■ TASK REQUIREMENTS ■
[a] According to the blog post, who directed The Lincoln Lawyer?
[b] Output the part of the blog post that begins at the words "I’ve finally read" and stops after "heard of it.".

■ PAGE TEXT ■
· · · · · · ·

Last night was one of those nights when you have four or five topics stacked up like planes circling an airport, and you can’t post a damn thing. That happens. This week’s a wash anyway — two work days — so HE’s Thanksgiving “vacation” starts today. There will never be a vacation, of course — the column never sleeps. Sitting in Charlotte, North Carolina, right now, and about to leave for San Francisco.
Outside The Law director Rachid Bouchareb (r.) and significant other at today’s Peggy Siegal luncheon at Manhattan’s Four Seasons. The film “is first and foremost a potent piece of filmed entertainment,” wroteL.A. Times critic Kenneth Turan last May. “Starring three of the four actors who starred in Bouchareb’s Oscar-nominated Days of Glory as a trio of Algerian brothers who get caught up in the struggle for independence, this is a kind of Once Upon a Time in the Revolution, a film that adroitly puts Hollywood epic style at the service of compelling Third World subject matter.” I only just saw it last night, but I agree up and down.
Any film starring Matthew McConaughey is wearing a huge sign around its neck saying “watch it, caveat emptor, proceed at your own risk,” etc. That doesn’t mean The Lincoln Lawyer (Lionsgate, 3.18.11) is a problem, but how can you not feel wary? Marisa Tomei, John Leguizamo costarring. The director is Brad Furman, whose only previous feature is The Take (’07), which no one saw.
I’ve finally read John H. Richardson‘s Esquireinterview with The Fighter costar Christian Bale, and it’s a real q & a wrestling match. Bale and Richardson argue, defy and challenge each other, shove and laugh and then argue some more. Bale hates the movie promotion-interview game, longs for a kind of invisibility, tries to switch roles and interview Richardson, etc. It reminded me of one of those New Journalism celebrity interviews that Esquire ran of the ’60s and ’70s. It’s good stuff.
My favorite part comes when Bale confesses to not liking musicals or romantic comedies. Not even the good ones. He not only hadn’t seen Bringing Up Baby when he spoke to Richardson — he hadn’t heard of it.
Richardson: ” So what’s with all the darkness and the miserable characters and the guilt?”
Bale: “What do you mean ‘the darkness’? What do you mean? Give me examples.
Richardson: “The Machinist.”
Bale: “All right, that’s an extreme example.”
Richardson: “I’ll say.”
Bale: “I don’t like to kinda look at any patterns in my movies. But I guess Harsh Times is kind of harsh. The New World. And the Batman movies. The Prestige. Rescue Dawn. 3:10 to Yuma. I’m Not There. Velvet Goldmine. I’m sure I’ve got some non-dark-guilt-ridden pieces.”
Richardson: “Newsies.”
Bale: “Newsies.”

· · · · · · ·

Dataset records:
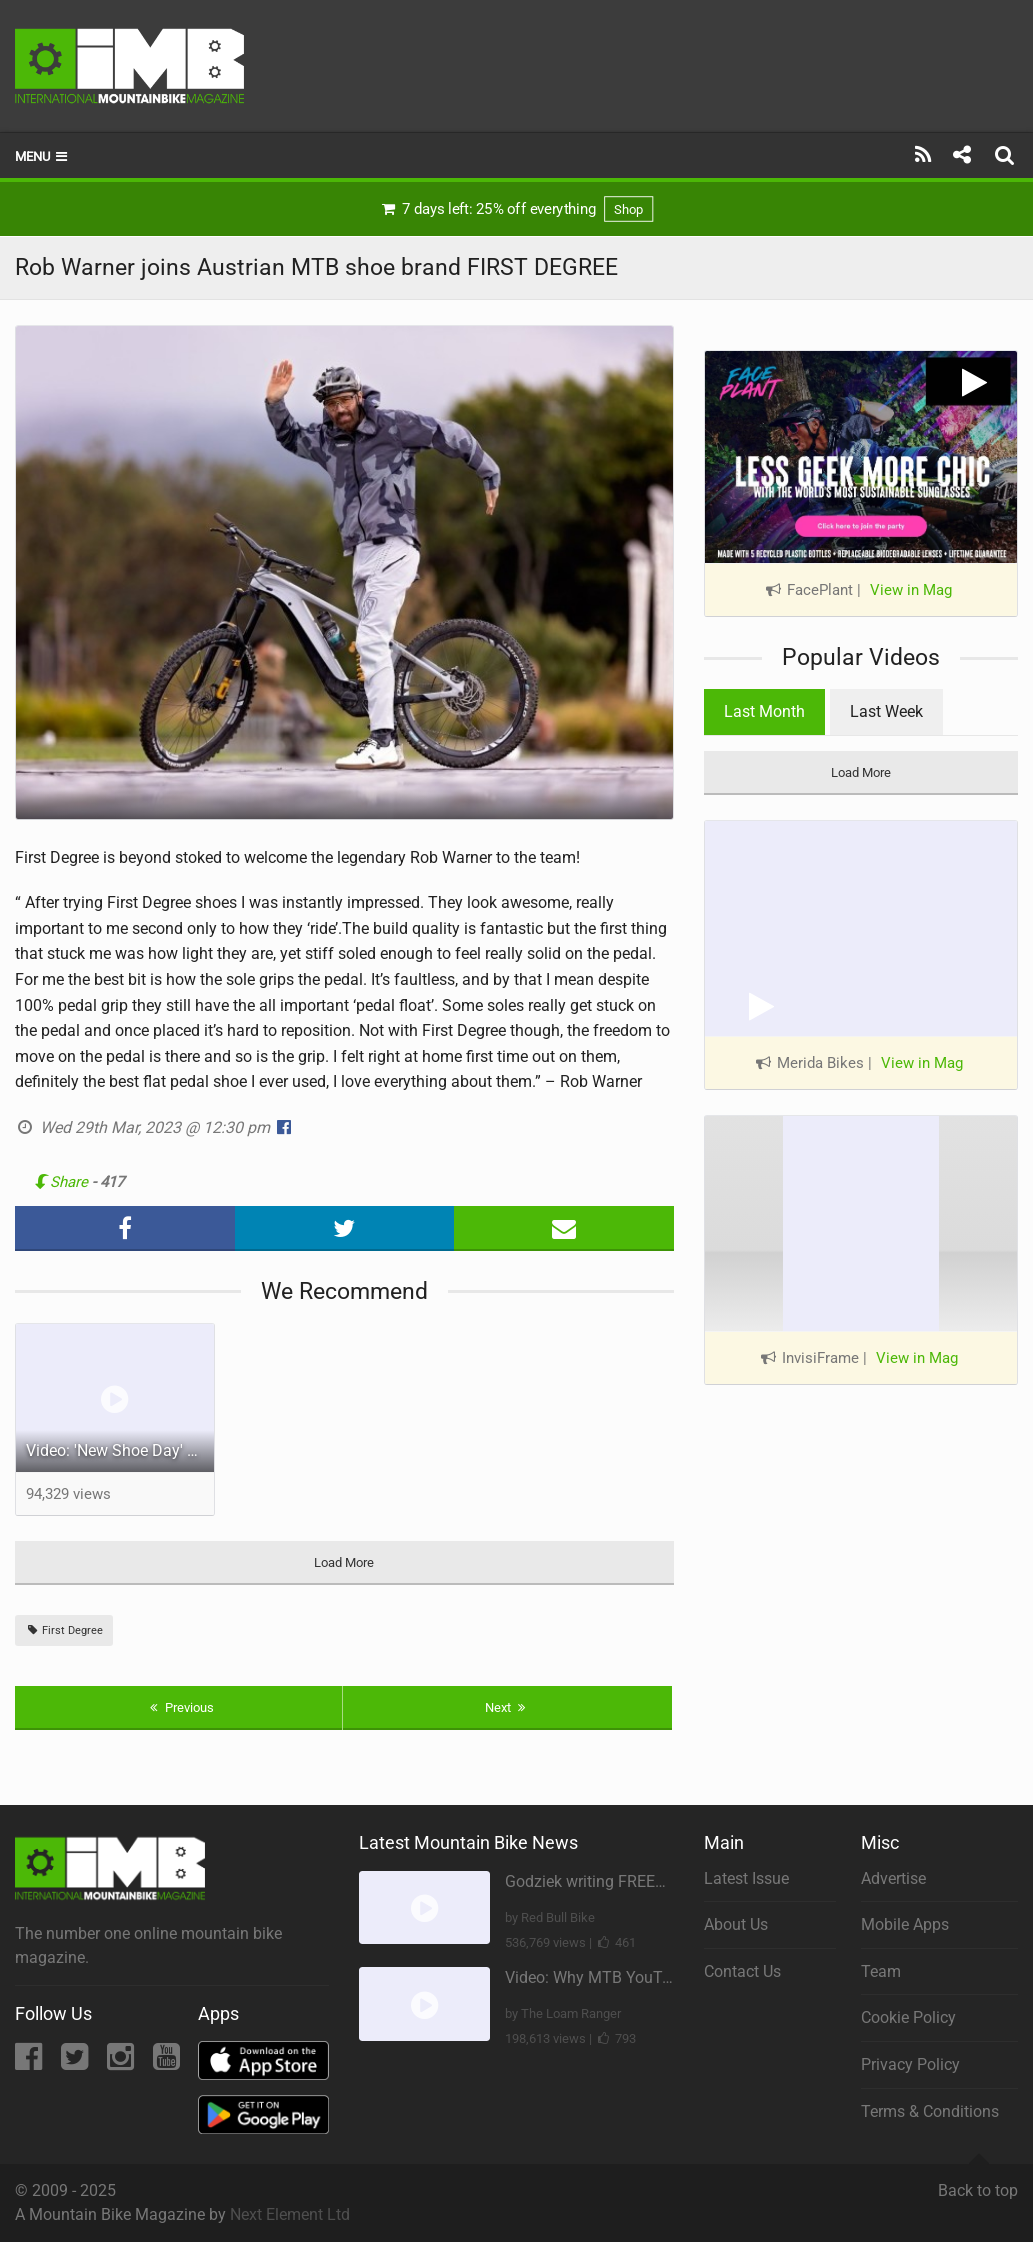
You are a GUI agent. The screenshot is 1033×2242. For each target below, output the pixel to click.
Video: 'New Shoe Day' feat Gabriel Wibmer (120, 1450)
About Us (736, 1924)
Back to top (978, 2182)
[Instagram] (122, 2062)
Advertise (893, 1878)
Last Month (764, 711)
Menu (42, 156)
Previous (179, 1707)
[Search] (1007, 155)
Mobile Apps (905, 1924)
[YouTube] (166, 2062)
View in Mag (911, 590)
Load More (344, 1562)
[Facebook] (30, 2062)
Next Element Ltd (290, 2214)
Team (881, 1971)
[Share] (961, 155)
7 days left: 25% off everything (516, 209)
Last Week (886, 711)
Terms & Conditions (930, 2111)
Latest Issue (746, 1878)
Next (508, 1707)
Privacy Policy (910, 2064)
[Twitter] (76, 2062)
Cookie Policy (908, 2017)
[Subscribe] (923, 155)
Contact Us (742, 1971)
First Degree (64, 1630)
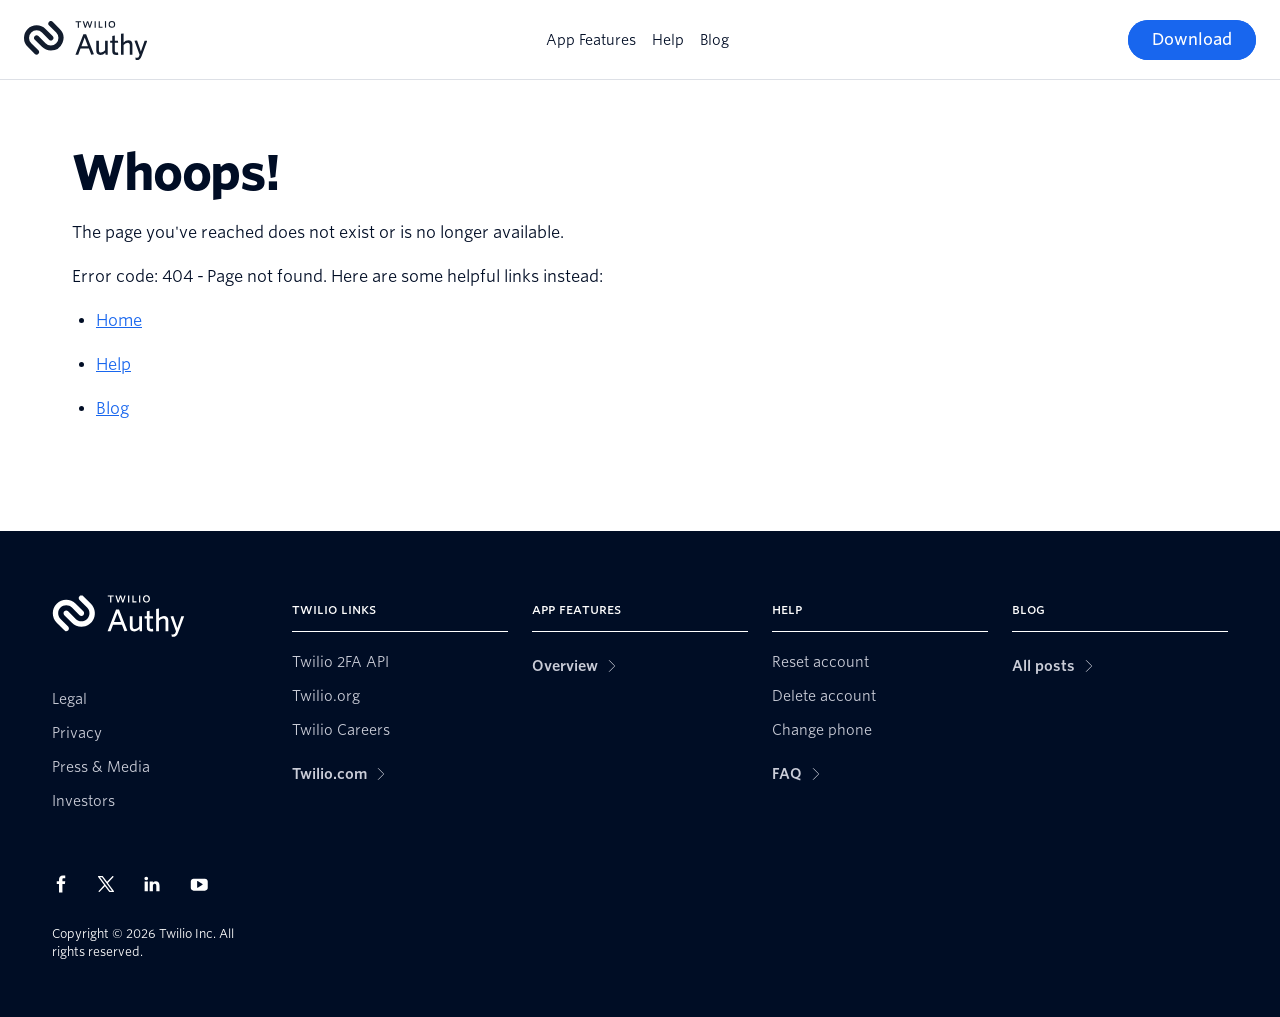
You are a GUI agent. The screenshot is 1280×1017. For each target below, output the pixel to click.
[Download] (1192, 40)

· · · · · · ·

■ PER-TASK OUTPUTS ■
[a] Brad Furman

[b]
I’ve finally read John H. Richardson‘s Esquireinterview with The Fighter costar Christian Bale, and it’s a real q & a wrestling match. Bale and Richardson argue, defy and challenge each other, shove and laugh and then argue some more. Bale hates the movie promotion-interview game, longs for a kind of invisibility, tries to switch roles and interview Richardson, etc. It reminded me of one of those New Journalism celebrity interviews that Esquire ran of the ’60s and ’70s. It’s good stuff.
My favorite part comes when Bale confesses to not liking musicals or romantic comedies. Not even the good ones. He not only hadn’t seen Bringing Up Baby when he spoke to Richardson — he hadn’t heard of it.